This time, like the previous four or five months, I wont really do an analysis of what went wrong and what I learnt and what I missed and all that. I think that I am not programmed for that kind of planning. I forced myself to work on it. I tried but I could not. The question is, how do I make time count, before its September yet again. Of 2015. Assuming I make it to Sep of 2015.

Hunt for the second / third place

Lets start this rant with a few facts. Quirks, more than facts to be honest.

Fact 1. I dont like moonlighting my home with my office. It works for a lot of people, but not for me.

Fact 2. I seek flexibility, freedom and independence over a stable job. Even if its a well-paying one. Anyhow, well-paying naukri is a myth. 

Fact 3. I see a bed and I want to lie down. Yeah I am lazy like that. I can't say no to the allure of the bed.

So, now the rant. 

Because of facts 1, 2 and 3, you can guess that most of my work happens from coffee shops and all that. Which was fine till late. But then a lot of people are now in my position and thus these coffee shops now frown on people spending long hours. Plus, with the prices going through the roof, its become very expensive to sit there. As a result, the productivity has taken a hit and I've wasted a lot of money and time on the hunt for the illusive perfect place to work out of. 

So, I need, no not need, want... so I want a place where I could sit and work for long hours. And odd hours because I want to keep the flexibility going. I have tried talking to all those fancy co-working places and communes around where I live and nothing seems to be working. 

I put a tweet, posted a question on Quora, put it on FB but nothing is working out. And time is running out fast. Fast like crazy fast. And I cant seem to do anything about it. Someone, please help! Any good samaritans know of some place that I could use? 

Kangaali me aata geela

So when I was young, I loved using idioms. And one of my favorite ones was / is, "kangaali me aata geela." Literally translated, it means when you in deep shit, more shit is piled on you. And as I type this, I am in deep deep shit. So deep that I don't think I can wade out of it. Ever. Unless some divine intervention happens and the Hand of God (or an act of God) pulls me out of it.

Oh, apart from God, I am sure Mr. Murphy must be laughing at me as well. After all, despite all the positive vibes that I send to the universe, life has been unfair to me. I mean not unfair but it could've treated me better. It has made me a mediocre, arrogant, cocky young old man who refuses to change the way he operates. If life were to be any better, it could have either made me a beggar and left me to rot at the mercy of the world. Or it could have made me an exceptional brain and allowed me to make a dent in the world.

Neither happened and the world left me as a mediocre man. I lost the damn ovarian lottery.

And like I have said a million times, mediocrity sucks. And I am nothing but a case-study in mediocrity. Before I continue with the self-flagellation and self-doubt and pity and all that, let me come back to the kangaali me aata geela bit.

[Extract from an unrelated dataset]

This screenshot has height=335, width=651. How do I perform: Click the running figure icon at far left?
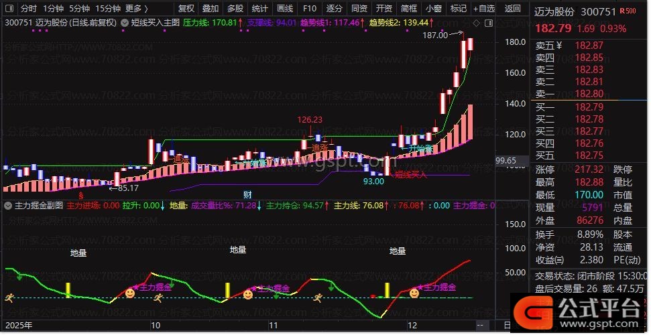(x=9, y=297)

So when I had money, I saved like I was Uncle Scrooge. I did splurge, but most of what I spent was on things that I did not really need. And ever since money has tightened, I have tried to control my splurges but my expenses on things that are essential to work has spiraled. Take charging cables for phones and laptops for example. When I had money, I could buy as many cables and most times my employer would have foot the bill. But the cable never broke. I never misplaced the cables. Everything worked with perfection, like a dream.

And ever since I've been left to fend for myself (and money is in limited supply), everything seems to be breaking. Like my phone cable. And now my laptop charger. And since both of them are Apple products, the accessories are expensive. Sigh! This is just one example. There are more such incidents that tell me that kangaali main aata geela hota hi hai. I believed that accidents and fuck-ups happen with those who attract those. Have I become one of those? Plus I dont know what I want in life. And life is getting shorter by the day. And thus, I have lesser time to achieve things, as and when I know what I want to achieve in life.

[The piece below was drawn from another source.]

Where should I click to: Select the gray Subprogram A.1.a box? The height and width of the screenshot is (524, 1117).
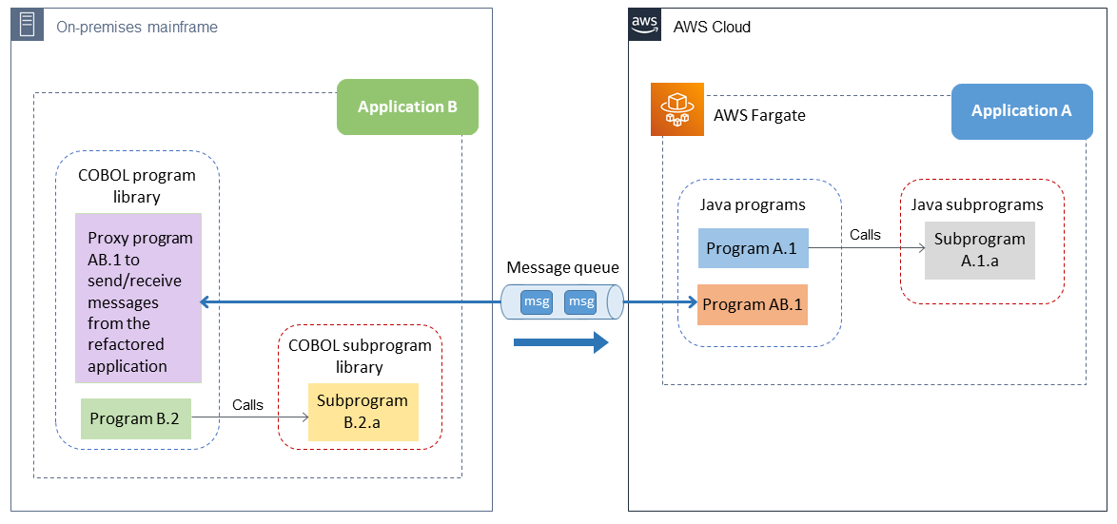click(x=979, y=250)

I am now part of that feedback loop that is spiraling downwards. Fast. I am poor and hence I am getting poorer. I need some sort of tailwind to bring me back upto speed. Remember I spoke about a year and a crore the other day? That! That is what I need. And like I said, I need some divine intervention. Some act of God, some hand of God, something is needed.

To end this, I know that that act is just around the corner. Just that I don't know when or where will it happen. May be there's a way to expedite it? Prayers help? Try praying for me? No point actually. God and I have a chattees ka aankada. God has told me 'fuck you' in as many words.

Damn!

Book Review: Private India

I recently read Private India. The latest by Ashwin Sanghi and James Patterson. Got the book as part of the book review program by Blogadda.com.

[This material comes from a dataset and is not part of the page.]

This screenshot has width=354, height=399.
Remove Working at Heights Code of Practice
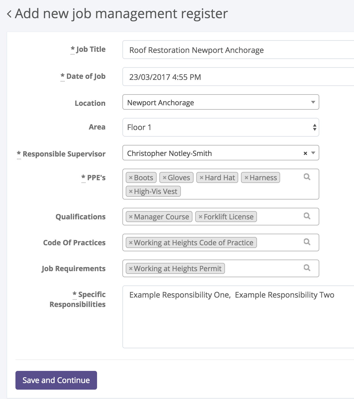coord(131,243)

Private India. James Patterson and Ashwin Sanghi.
Before I launch in a full-blown review, let me get some numbers out of the way. I mean the ratings. 

Readability: 3.5 on 5
Suspense: 2 on 5 (I could guess the killer moment the character was first introduced)
Storyline / Plot: 4 on 5
Overall: 3.5 on 5

One line verdict: A good one-time read. However the story, the characters, the plots won't really stay with you after you've read the book.

Full Review
Before the review, lets try to make a recipe for a bestseller in the crime / thriller category.

  • Step 1. Take one potion underdog hero who is battling with his personal demons and alcohol (or drug) addiction. 
  • Step 2. Throw in a bunch of loyalists who would stand by the hero through the thick or thin. 
  • Step 3. Add atleast two people who think that the hero is a bag full of shit and is better cornered into a remand home or something. 
  • Step 4. Finally, create a villain who has a personal vendetta against someone really really famous. Step 5. And then let the villain plan, plot, execute, run from the hero, to eventually get caught by the hero, only to turn tables in the climax, before tables turn one more time to give the hero the upper edge.
  • Step 6. Of course, once the dish is ready, as per the taste, sprinkle some steamy scenes, sidekicks (for the hero, the heroine and the villain) and personal histories of all characters.

Private India follows this recipe down to a T. Except the steamy love scenes. Wonder why did they leave it out.

Anyhow, coming to the story, the lovely city of Mumbai is rocked by a series of murders. Each victim is a famous personality with a vague connection to the Bollywood. On each crime site, a series of clues is left alongside each victim and its upto our righteous, know-it-all Private Detective to solve the mystery of the clues. And prevent the serial killer from going on a spree. And ofcourse catch the killer.

There are a couple of side plots as well. Purely to distract us, the readers, from the main story. And to give the book a larger theme per se. But I'd say, the side plot is so weak that they could've totally left it out.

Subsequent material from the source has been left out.